22 fetch metadata from apis by ClaireHzl · Pull Request #24 · dataforgoodfr/14_EUFactForce

ClaireHzl · 2026-03-16T13:09:33Z

Script that retrieves metadata for a specific article using various APIs based on its DOI and downloads its PDF if it is open access.

…r/14_EUFactForce into 22-fetch-metadata-from-apis

cgoudet

Merci pour ce travail!

Il faudrait tout mettre en "prod" plutot qu'en exploration.

cgoudet · 2026-03-23T08:10:33Z

eu_fact_force/ingestion/data_collection/parsers/arxiv.py

Puisque l'on va les utiliser en prod, ces parsers doivent être dans la section prod et pas exploration du projet.

cgoudet · 2026-03-23T08:12:05Z

eu_fact_force/ingestion/data_collection/parsers/arxiv.py

+        return [article.pdf_url] if article else []
+
+
+if __name__ == "__main__":


A plutot mettre comme un test d'intégration mais mettre un skip pour qu'ils ne soit jamais lancé dans la CI.

cgoudet · 2026-03-23T08:13:17Z

eu_fact_force/ingestion/data_collection/parsers/arxiv.py

+ARXIV_DOI_PREFIX = "10.48550/arXiv."
+
+
+class ArxivMetadataParser(MetadataParser):


Je ne me souviens plus des discussions. PAs de téléchargement possible sur pdf sur arxiv?

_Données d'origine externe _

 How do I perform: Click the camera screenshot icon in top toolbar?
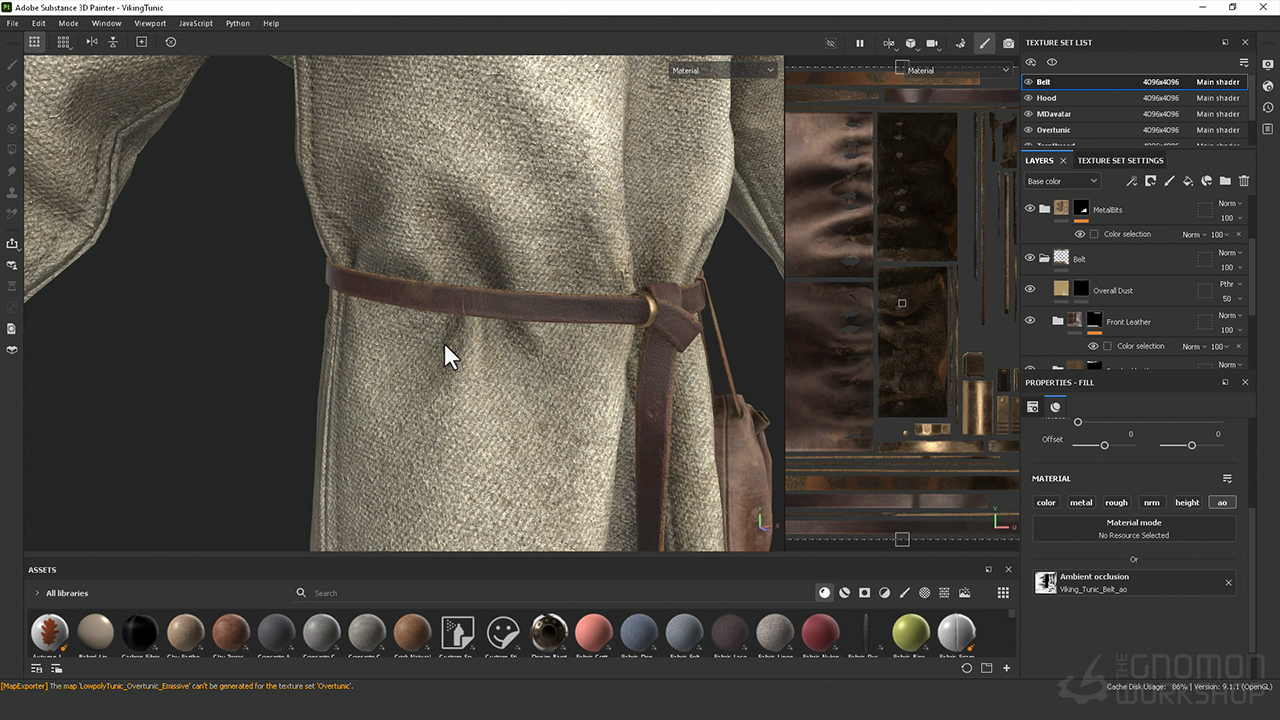point(1008,43)
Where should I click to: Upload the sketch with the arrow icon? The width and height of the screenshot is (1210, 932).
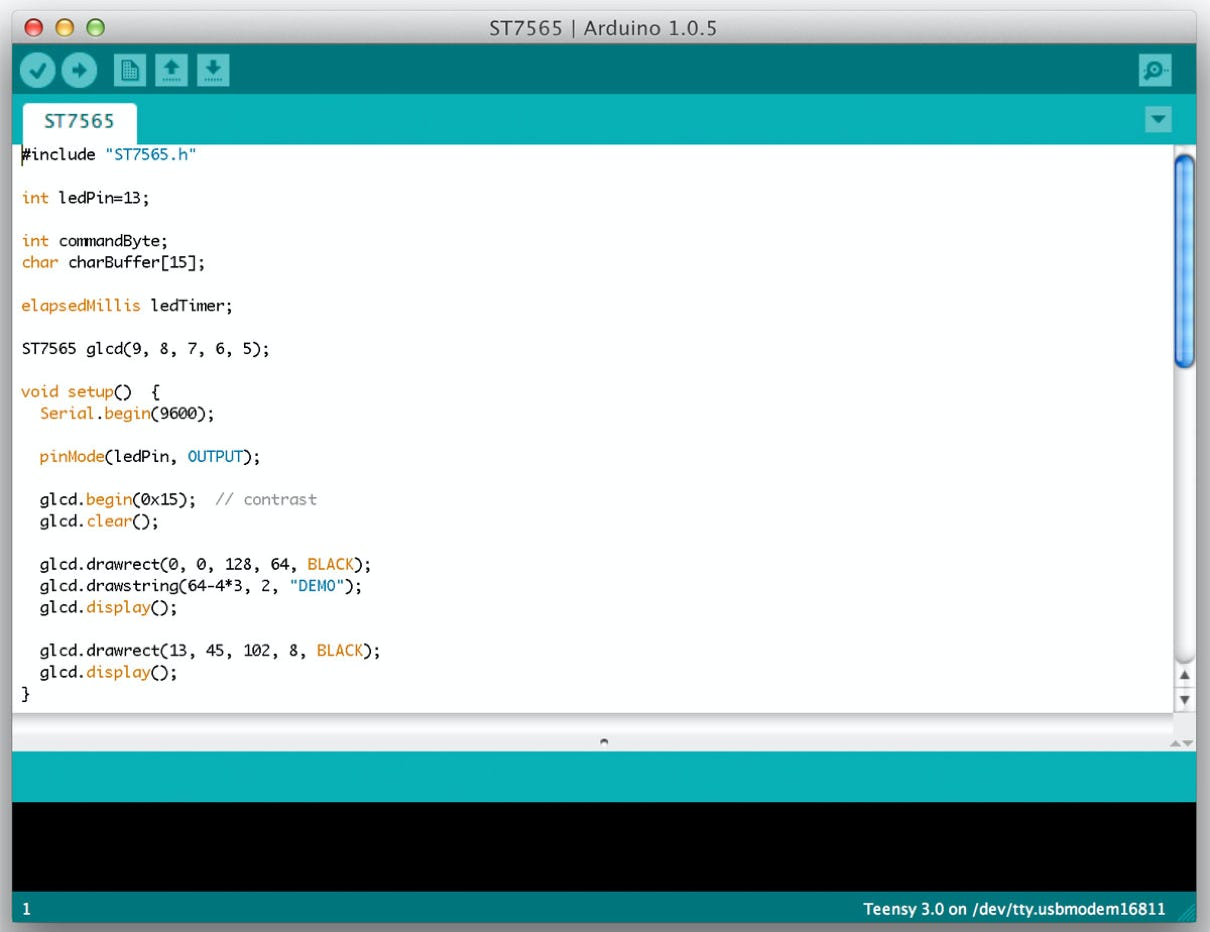click(79, 70)
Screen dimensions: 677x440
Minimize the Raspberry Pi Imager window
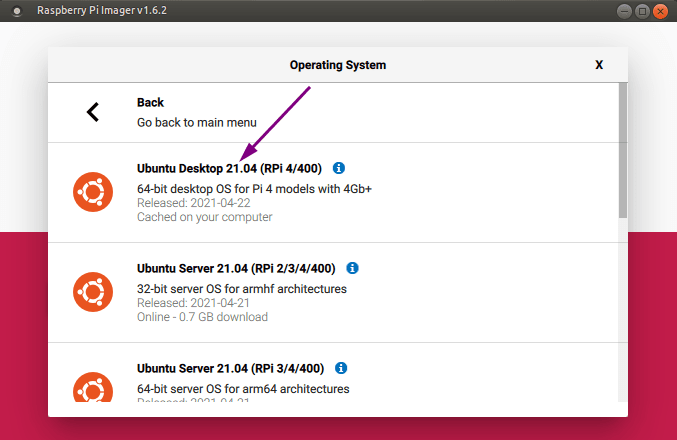pyautogui.click(x=624, y=11)
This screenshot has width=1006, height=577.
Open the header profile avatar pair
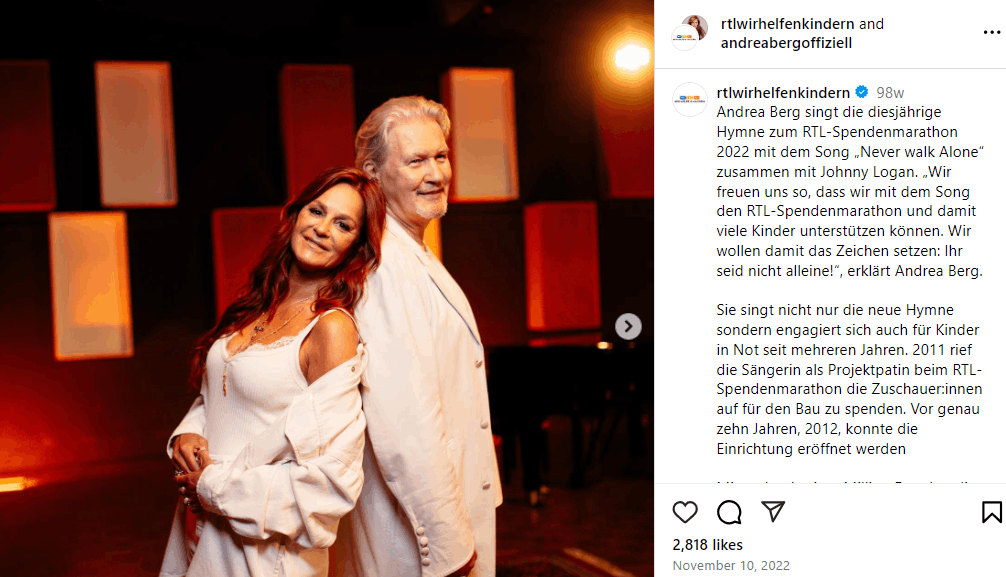(689, 33)
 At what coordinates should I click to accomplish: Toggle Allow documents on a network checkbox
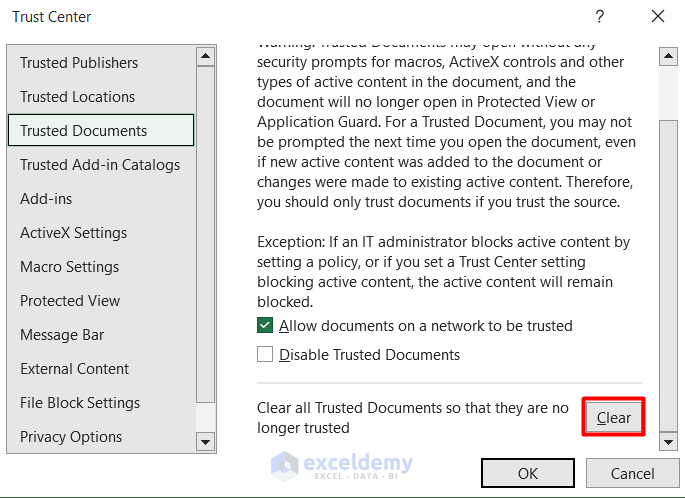tap(265, 325)
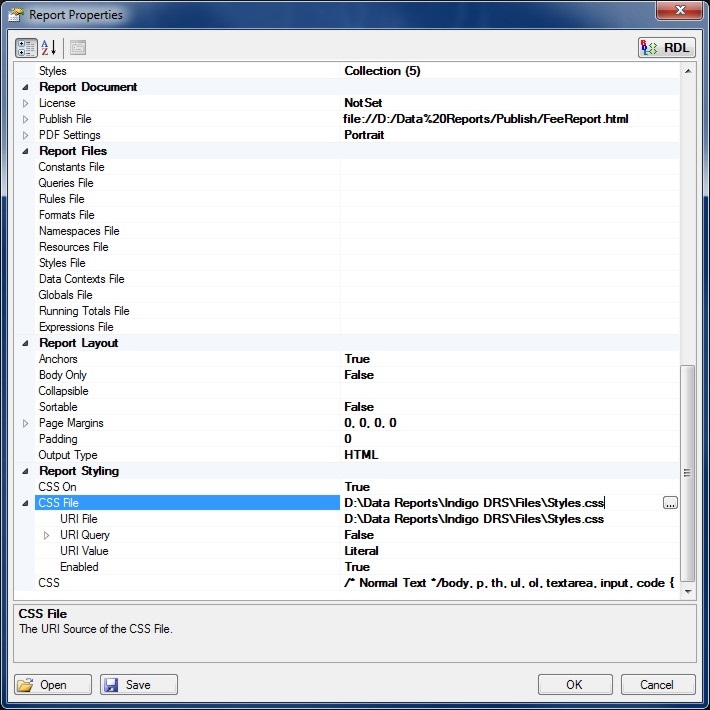Select the CSS On value True
The height and width of the screenshot is (710, 710).
tap(357, 487)
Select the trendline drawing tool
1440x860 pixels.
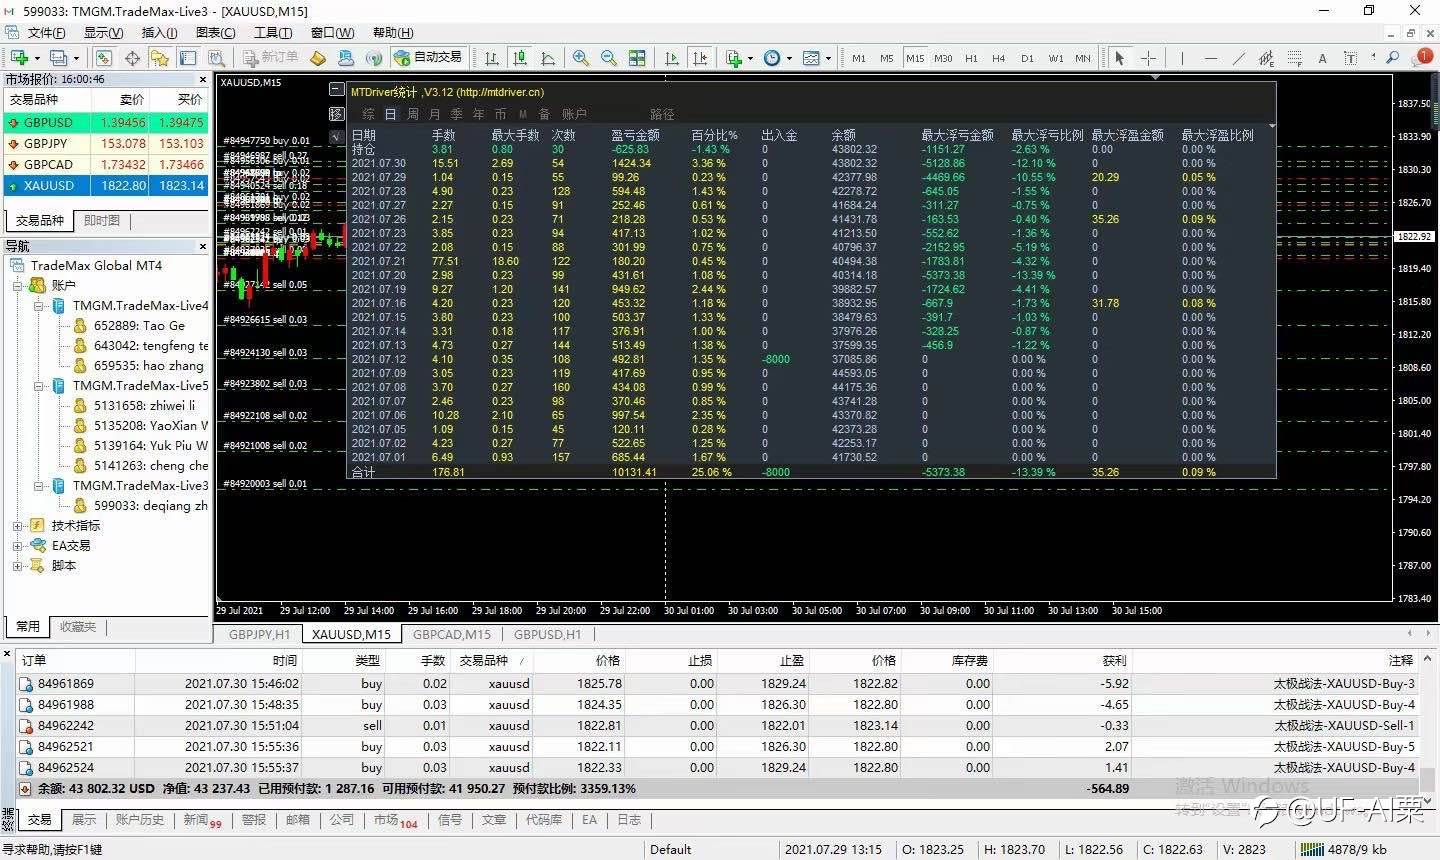1238,58
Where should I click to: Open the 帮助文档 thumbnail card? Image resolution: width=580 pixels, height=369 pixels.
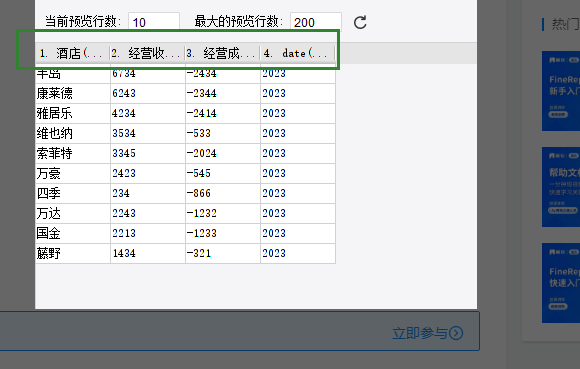(x=561, y=187)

Téléchargement possible sur Arxiv mais pas sur Pubmed à première vue

cgoudet · 2026-03-23T08:14:59Z

eu_fact_force/exploration/data_collection/parsers/base.py

+            return False
+        try:
+            for pdf_url in pdf_urls:
+                response = requests.get(pdf_url, timeout=30)


Pour un poil plus de clarté, peut être créer une fonction dédié pour télécharger 1 fichier.

Quand tu dis une fonction dédiée, tu parles d'une sous-fonction de cette fonction qui s'occupe uniquement du téléchargement en tant que tel (pour que la fonction soit moins complexe), ou de faire une fonction spécifique pour chaque classe fille ?

cgoudet · 2026-03-23T08:15:38Z

eu_fact_force/exploration/data_collection/parsers/base.py

+                if not response.content.startswith(b"%PDF"):
+                    print(f"Content at {pdf_url} is not a valid PDF (possibly a paywall page).")
+                    continue
+                with open(output_path, "wb") as f:


Si tu as plusieurs fichiers, ils vont tous s'écraser mutuellement et seul le dernier sera disponible.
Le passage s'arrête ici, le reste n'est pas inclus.